Si è tenuta ieri sera alle 19 presso la collegiata di San Giovanni Battista l’intronizzazione del simulacro che dà il via ad un “sacrificato calendario” di festeggiamenti patronali imposti dagli ordini ecclesiastici per le normative ristrette sulla pandemia.
Un discreto numero di fedeli ha assistito alla funzione presieduta dal parroco Don Enzo Leopoldo supportato dai suoi Ministranti e dal Comitato festeggiamenti.
Sono stati momenti intensi di preghiera, di canti e di emozioni durante la messa serale.
Dopo l’uscita dalla cripta ed il cammino lungo il corridoio della Collegiata del Santo portato a spalla fino all’altare, in molti hanno notato lo stato d’animo di Don Enzo, che dopo alcuni minuti ha avuto momenti di pausa, dovuti alla sua commozione, si è lasciato andare in un breve contenuto pianto liberatorio quando ha esclamato “dal nostro cuore….. W San Giovanni”.

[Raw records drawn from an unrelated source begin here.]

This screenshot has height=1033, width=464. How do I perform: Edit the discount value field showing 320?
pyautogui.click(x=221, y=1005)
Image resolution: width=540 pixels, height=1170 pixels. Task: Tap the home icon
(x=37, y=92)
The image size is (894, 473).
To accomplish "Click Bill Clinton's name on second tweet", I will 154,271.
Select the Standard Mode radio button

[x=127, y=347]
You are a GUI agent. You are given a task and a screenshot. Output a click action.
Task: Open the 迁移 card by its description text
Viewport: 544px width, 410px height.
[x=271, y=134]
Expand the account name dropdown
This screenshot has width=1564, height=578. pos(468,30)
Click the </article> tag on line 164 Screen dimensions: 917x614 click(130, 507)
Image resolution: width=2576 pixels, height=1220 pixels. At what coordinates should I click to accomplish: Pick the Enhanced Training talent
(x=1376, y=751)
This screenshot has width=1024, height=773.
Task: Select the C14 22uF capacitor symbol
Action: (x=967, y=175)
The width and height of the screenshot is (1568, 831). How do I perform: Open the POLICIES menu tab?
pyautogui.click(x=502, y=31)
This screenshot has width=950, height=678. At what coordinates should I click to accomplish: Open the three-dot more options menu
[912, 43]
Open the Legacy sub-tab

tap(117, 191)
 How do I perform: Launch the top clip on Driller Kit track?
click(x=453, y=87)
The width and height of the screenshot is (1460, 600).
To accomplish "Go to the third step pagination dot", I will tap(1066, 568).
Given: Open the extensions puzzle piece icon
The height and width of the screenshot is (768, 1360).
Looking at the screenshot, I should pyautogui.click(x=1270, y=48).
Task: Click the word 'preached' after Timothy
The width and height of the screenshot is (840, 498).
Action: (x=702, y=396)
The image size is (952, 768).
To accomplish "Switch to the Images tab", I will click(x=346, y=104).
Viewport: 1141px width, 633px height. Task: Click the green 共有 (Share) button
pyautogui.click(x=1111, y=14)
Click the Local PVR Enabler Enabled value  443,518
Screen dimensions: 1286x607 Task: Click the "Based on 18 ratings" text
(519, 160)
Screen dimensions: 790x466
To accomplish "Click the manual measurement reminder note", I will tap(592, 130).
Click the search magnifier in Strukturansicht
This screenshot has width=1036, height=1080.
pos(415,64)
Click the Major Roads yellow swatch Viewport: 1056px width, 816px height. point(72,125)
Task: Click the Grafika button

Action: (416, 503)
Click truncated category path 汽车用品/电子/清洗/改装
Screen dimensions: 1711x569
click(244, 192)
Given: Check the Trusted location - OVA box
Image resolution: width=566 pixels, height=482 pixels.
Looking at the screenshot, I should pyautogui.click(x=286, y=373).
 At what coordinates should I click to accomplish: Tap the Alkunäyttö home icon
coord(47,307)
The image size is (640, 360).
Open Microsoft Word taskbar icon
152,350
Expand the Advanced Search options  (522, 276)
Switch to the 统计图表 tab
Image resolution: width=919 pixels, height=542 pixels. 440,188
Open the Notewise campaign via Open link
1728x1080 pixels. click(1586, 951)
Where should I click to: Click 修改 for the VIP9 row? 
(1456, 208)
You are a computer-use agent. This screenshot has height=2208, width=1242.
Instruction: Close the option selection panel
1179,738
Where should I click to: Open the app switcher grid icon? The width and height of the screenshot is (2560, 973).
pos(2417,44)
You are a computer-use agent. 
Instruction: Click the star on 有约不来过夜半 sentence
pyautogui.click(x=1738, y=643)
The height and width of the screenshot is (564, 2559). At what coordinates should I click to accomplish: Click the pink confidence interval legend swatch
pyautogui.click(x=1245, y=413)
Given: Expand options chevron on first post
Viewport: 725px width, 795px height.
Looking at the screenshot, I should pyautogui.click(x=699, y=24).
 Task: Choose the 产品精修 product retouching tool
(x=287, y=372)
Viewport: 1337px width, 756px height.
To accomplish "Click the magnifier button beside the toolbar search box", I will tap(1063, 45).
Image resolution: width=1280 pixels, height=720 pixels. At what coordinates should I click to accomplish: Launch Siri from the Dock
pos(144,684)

Un rito breve ma molto sentito dai fedeli che con queste celebrazioni riscoprono la religiosità di ritornare alla normalità dopo lo stop imposto dal Governo centrale.
La Diocesi Nocera/Sarno dopo la festa della Madonna delle Galline della vicina Pagani, ha vietato anche la processione per la festa di San Giovanni Battista e tutti gli eventi religiosi nell’Agro nocerino sarnese.
Il simulacro del Battista non attraverserà, dunque, le strade e le campagne angresi come di consuetudine.
Per il terzo anno consecutivo i cittadini dunque dovranno rinunciare a vedere passare il Santo per le loro abitazioni, che attendeva con ansia di riabbracciare il Battista resta invece, la conferma della messa alle 06.30 di domenica 26 giugno in piazza San Giovanni.